抜粋
☆ ☆ ☆ ☆
説明

釣竿、及び釣竿の装着部材の形成方法

【課題】装着部材と、竿杆や介在部品との間の密着性が向上し、装着部材が剥離したりずれたりし難いように構成された釣竿を提供する。
【解決手段】本発明に係る釣竿は、竿杆1の表面に取着されたシート本体5の表面に握持部27を形成した構成において、シート本体5に、握持部27のずれを抑制する壁部を形成したことを特徴とする。

【発明の詳細な説明】
【技術分野】
【0001】
本発明は釣竿に関し、詳細には、リールシートに形成される握持部や、グリップ部のような装着部材を備えた釣竿及び前記装着部材の形成方法に関する。
【背景技術】
【0002】
従来、釣竿には、手によって握持される部分に樹脂やゴムなどの柔軟性を有する部材を装着することがある。例えば、特許文献1に開示されているように、基端側の竿杆に、芯材を介在させた状態で柔軟性を有するグリップ部を装着したり、或いは、特許文献2に開示されているように、竿杆に、各種のリールを装着できるリール脚固定装置(リールシートとも称する)を介在させた状態で柔軟性を有する握持部を装着したものがある。
【0003】
通常、上記したようなグリップ部や握持部(このような部材を「装着部材」と総称する)は、特許文献1に開示されているように、装着位置に成形金型を配置して、柔軟性を有する樹脂(例えば、熱可塑性のエラストマーなど)を注入することで形成したり、或いは、特許文献2に開示されているように、別体として形成された装着部材を、接着剤や両面テープ等を塗布することで、介在される部品や竿杆に取着している。
【特許文献1】特開平9−224531号公報
【特許文献2】特開2003−274813号公報
【発明の開示】
【発明が解決しようとする課題】
【0004】
しかし、上記したような従来の装着部材の形成方法では、竿杆や介在部品に対する密着性が強固ではないため、使用している間に、剥離したりずれが生じることがある。また、別体として形成された装着部材を接着剤や両面テープで取着する方法では、装着部材の端縁に段差が生じてしまい、握持、保持性も悪い上に見栄えも悪く、更には、段差部分の引っ掛かりによって、剥離や損傷等がより発生し易くなってしまう。
【0005】
本発明は、上記した問題に基づいてなされたものであり、装着部材と、竿杆や介在部品との間の密着性が向上し、装着部材が剥離したりずれたりし難いように構成された釣竿を提供することを目的とする。また、本発明は、竿杆や介在部品との間の密着性が良好でずれや剥離が発生し難い装着部材の形成方法を提供することを目的とする。
【課題を解決するための手段】
【0006】
上記した目的を達成するために、本発明に係る釣竿は、竿杆表面、又は竿杆表面に取着された介在部品の表面に装着部材を形成したものであって、前記竿杆、又は介在部品に、前記装着部材のずれを抑制する壁部を形成したことを特徴とする。
☆ ☆ ☆ ☆
スクリーンショット用ポインティングデータ
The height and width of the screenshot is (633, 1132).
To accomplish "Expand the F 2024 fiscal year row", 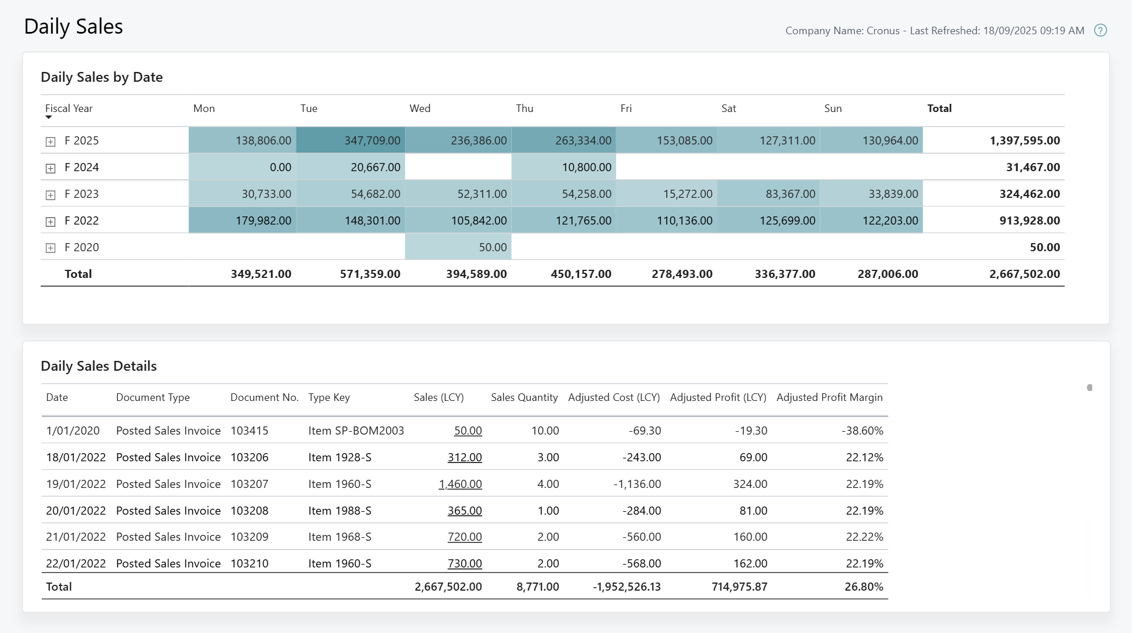I will (x=51, y=167).
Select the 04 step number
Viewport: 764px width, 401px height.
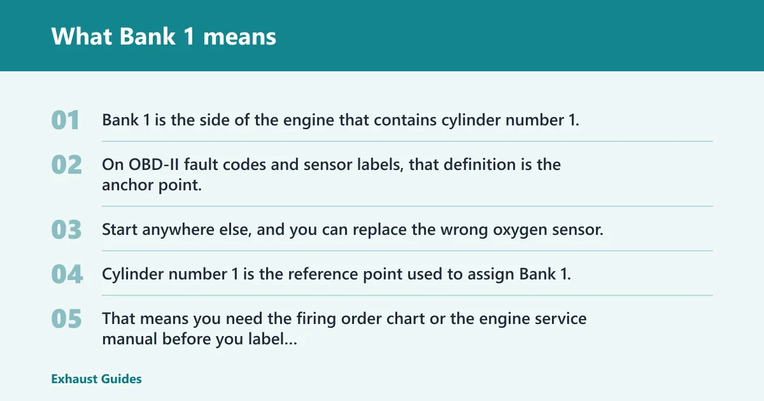click(67, 274)
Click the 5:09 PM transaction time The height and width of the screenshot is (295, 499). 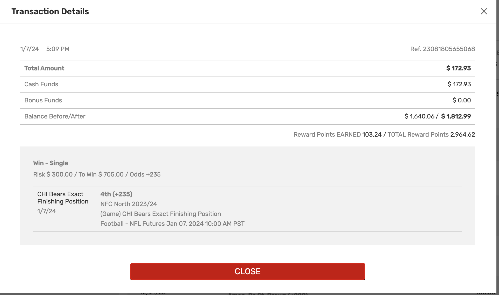click(58, 49)
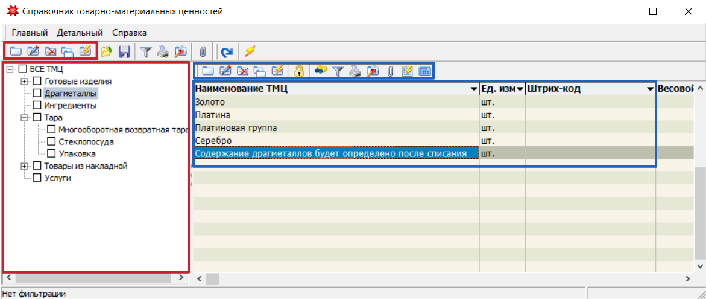Open the Наименование ТМЦ column dropdown arrow
706x299 pixels.
point(473,89)
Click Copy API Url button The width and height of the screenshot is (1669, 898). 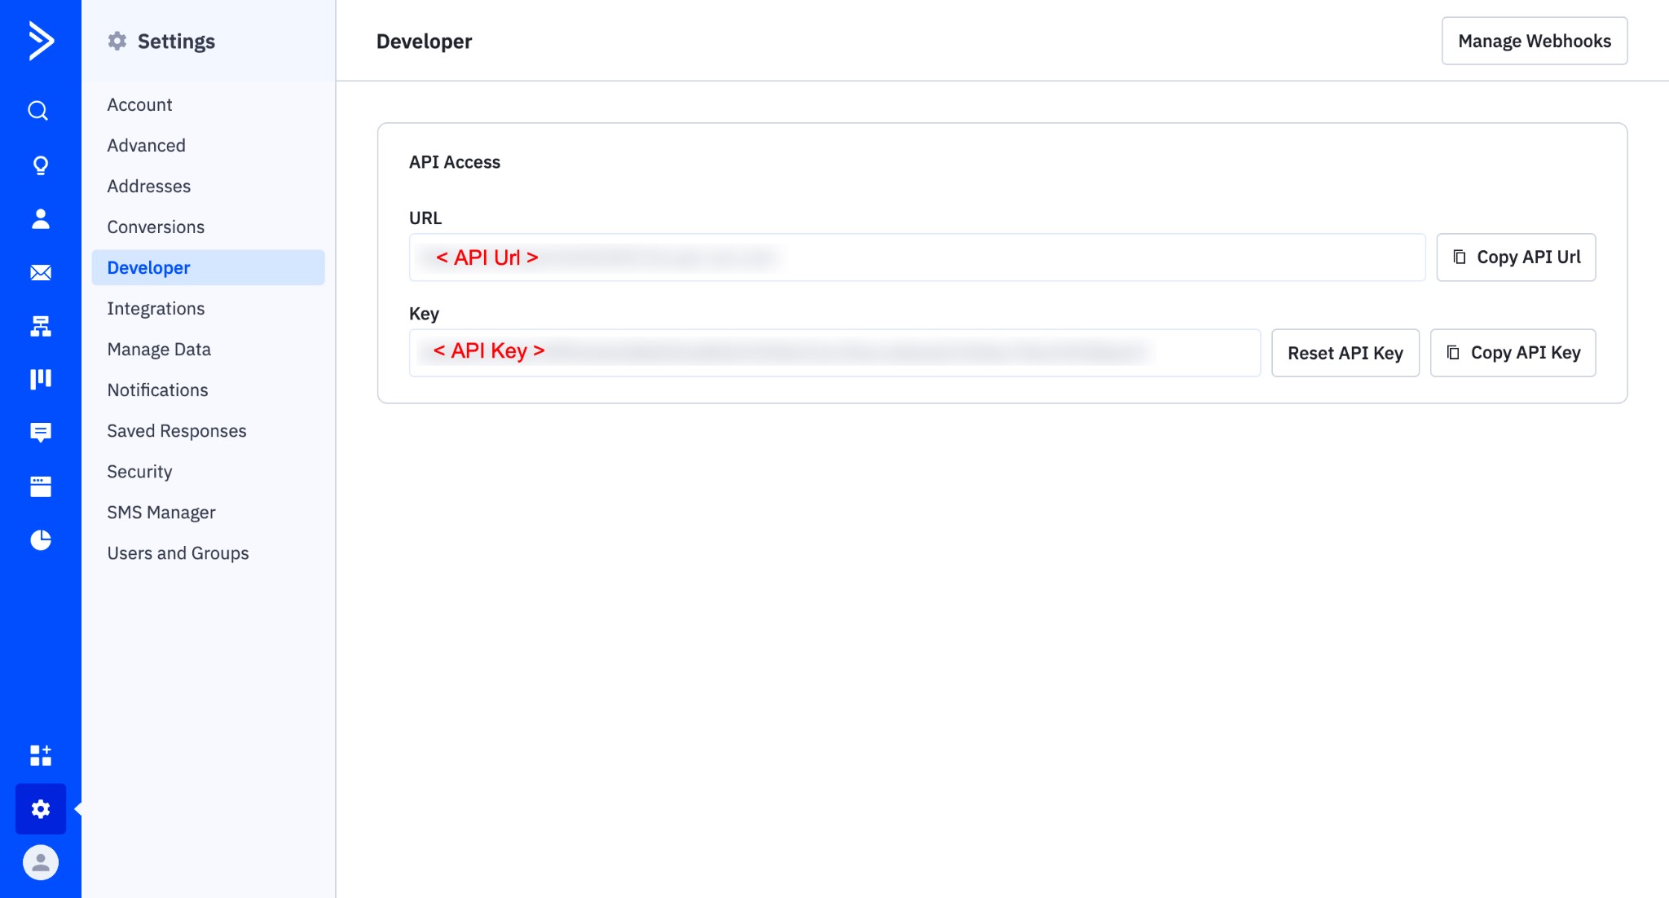tap(1515, 258)

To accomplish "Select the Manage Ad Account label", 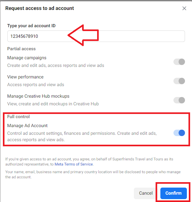I will 27,125.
☆ ☆ ☆ ☆
作業内容
• a. 釣竿の抜粋では、リール脚固定装置の別名として何という呼び名が挙げられているか。
• b. 釣竿の抜粋を、最後の文の後から書き継いでください。

結果一覧
• a. リールシート

• b.
【0007】
上記した構成の釣竿において、装着部材は、竿杆表面、又は竿杆表面に取着された介在部品の表面に形成された壁部によって、ずれることが抑制されるため、両者の間で密着性が低下することが防止されて、装着部材が剥離したりずれることを効果的に抑制することが可能となる。
【0008】
この場合、上記した構成において、壁部とは、竿杆表面や介在部品の表面に取着されている装着部材が、その表面に沿って移動することを妨げるように形成されたもの、例えば表面に対して交差(好ましくは直交する方向)する方向に立設されて、装着部材のずれを抑制できるように構成されたものであれば良い。また、上記した構成において、竿杆は、いわゆる管状に構成されたもの、及び中実状に構成されたものであっても良い。さらに、装着部材は、直接、竿杆の表面に形成されたもの、或いは、竿杆の表面との間に介在部品を介在させて、介在部品の表面に形成されたものであっても良い。
【0009】
また、本発明は、上記した目的を達成するために、管状体の表面に装着部材を形成する方法であって、前記管状体の表面に複数箇所の孔部を形成する工程と、前記管状体に、少なくとも前記孔部の周辺において管状体の内周面と所定の隙間を有するように芯金を挿入する工程と、前記孔部を含む領域に、所定形状の装着部材を、熱可塑性の樹脂を射出成形することで形成する工程とを有することを特徴とする。
【0010】
このような装着部材の形成方法によれば、熱可塑性の樹脂を射出成形する際に、管状体の表面に複数箇所形成された孔内に熱可塑性の樹脂が入り込み、更には、その孔部周辺の裏側領域に入り込んで硬化することから、装着部材は、孔部の内面(壁部)に当て付いて、管状体の表面に対してずれることが抑制される。また、熱可塑性の樹脂は、管状体の裏面側にも入り込んで取着されることから、形成された装着部材は、剥離することが抑制されるようになる。この結果、両者の間で密着性が低下することが防止されて、装着部材が剥離したりずれることを効果的に抑制することが可能となる。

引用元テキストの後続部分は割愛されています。